Yargıtay 18. Hukuk Dairesi E. 2003/4189 K. 2003/4952 T. 10.6.2003

Yargıtay’ın kararlılık kazanmış uygulamalarına göre ortak gider avans borcunun ödenmemesi nedeniyle gecikme tazminatına hükmedilebilmesi için borçlunun bu alacakla ilgili kat malikleri kurulu kararının alındığı toplantıya katılması, işletme projesi ya da kat malikleri kurulu kararının kendisine tebliğ edilmiş olması veya ilgilinin bu borcu herhangi bir suretle öğrenmiş olması gerekir.

Güncel İçtihatlarla Hak Ve Sorumlulukların Çerçevesi

Kat mülkiyeti alanında mahkemelerce verilen güncel içtihatlar, kat malikleri ile yöneticilerin hak ve sorumluluklarını net bir şekilde belirlemektedir. Bu kararlar, aidat borçlarının tahsili, ortak alanların kullanımı, yönetici yetkileri ve gecikme faizlerinin uygulanması gibi konularda uygulama birliğini sağlar.

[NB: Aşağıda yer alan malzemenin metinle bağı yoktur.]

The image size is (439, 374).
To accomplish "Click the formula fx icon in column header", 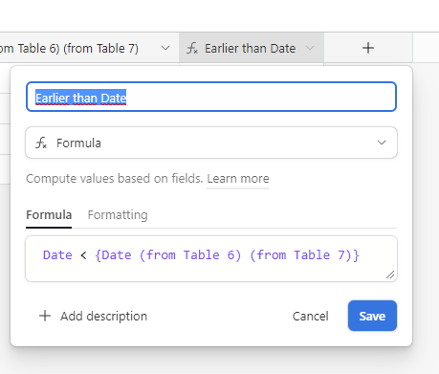I will pos(192,49).
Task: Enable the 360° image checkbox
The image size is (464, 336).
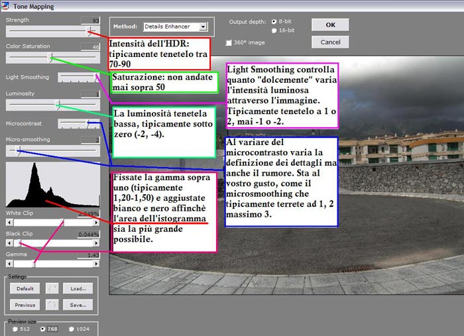Action: point(229,42)
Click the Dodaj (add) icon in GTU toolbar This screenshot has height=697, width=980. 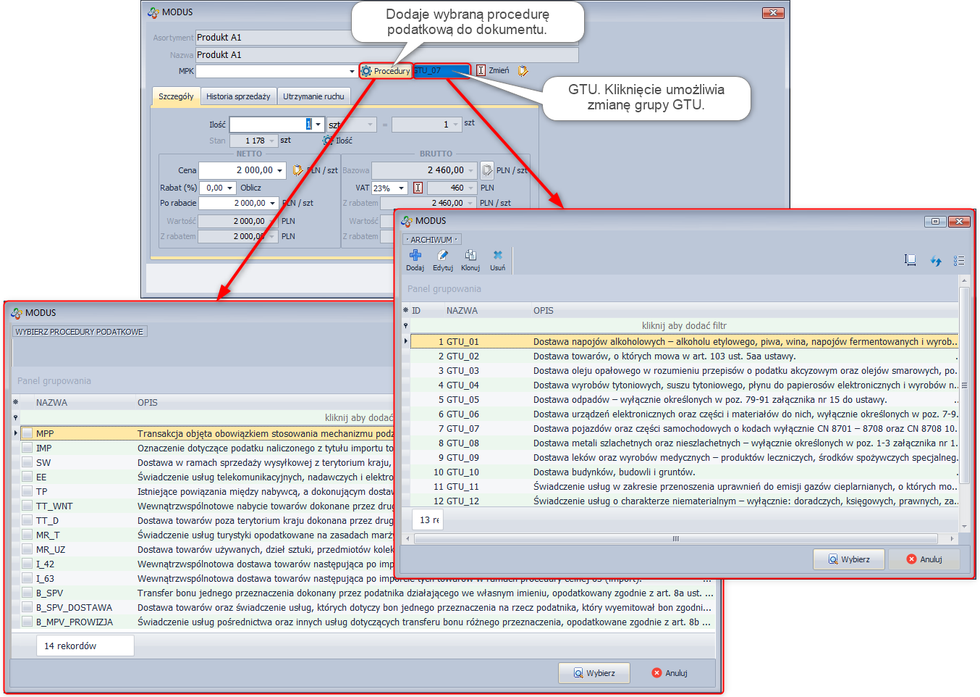[415, 256]
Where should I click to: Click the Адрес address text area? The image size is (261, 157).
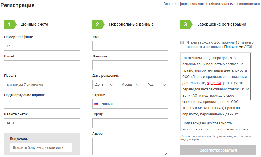pyautogui.click(x=130, y=146)
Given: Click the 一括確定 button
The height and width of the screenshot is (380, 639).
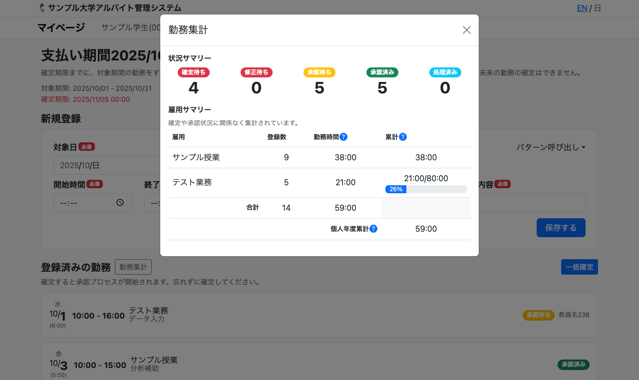Looking at the screenshot, I should (579, 267).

Özellikle, gecikme faizlerinin hesaplanması ve aidat borcuna itiraz süreçlerinde mahkeme kararları yol gösterici olmaktadır. Güncel yargı kararları, kat maliklerinin yükümlülüklerini hatırlatırken, yöneticilerin görev sınırlarını da çizerek, adil ve hukuki yönetim için önemli bir dayanak oluşturur.

Faizin Makul Oranını Belirleyen Karar Örnekleri Açısından

Mahkemeler, faiz oranlarının belirlenmesinde aşırı ve haksız faiz taleplerini reddederek makul ve yasal sınırlar içinde kalmasını sağlamak amacıyla çeşitli kararlar vermiştir. Örneğin, Yargıtay kararlarında, Kat Mülkiyeti Kanunu’na göre aidat gecikme faizinin aylık %5’i aşmaması gerektiği vurgulanmakta, bunun üzerindeki faiz talepleri genellikle kabul edilmemektedir. Ayrıca, temerrüt faizinin hesaplanmasında da sözleşme özgürlüğü ile kanuni faiz oranları arasındaki denge gözetilmekte, oranın makul olup olmadığı somut olayın koşullarına göre değerlendirilir. Bu içtihatlar, tarafların haklarını korurken, faiz uygulamalarında adaletin sağlanmasına zemin hazırlar.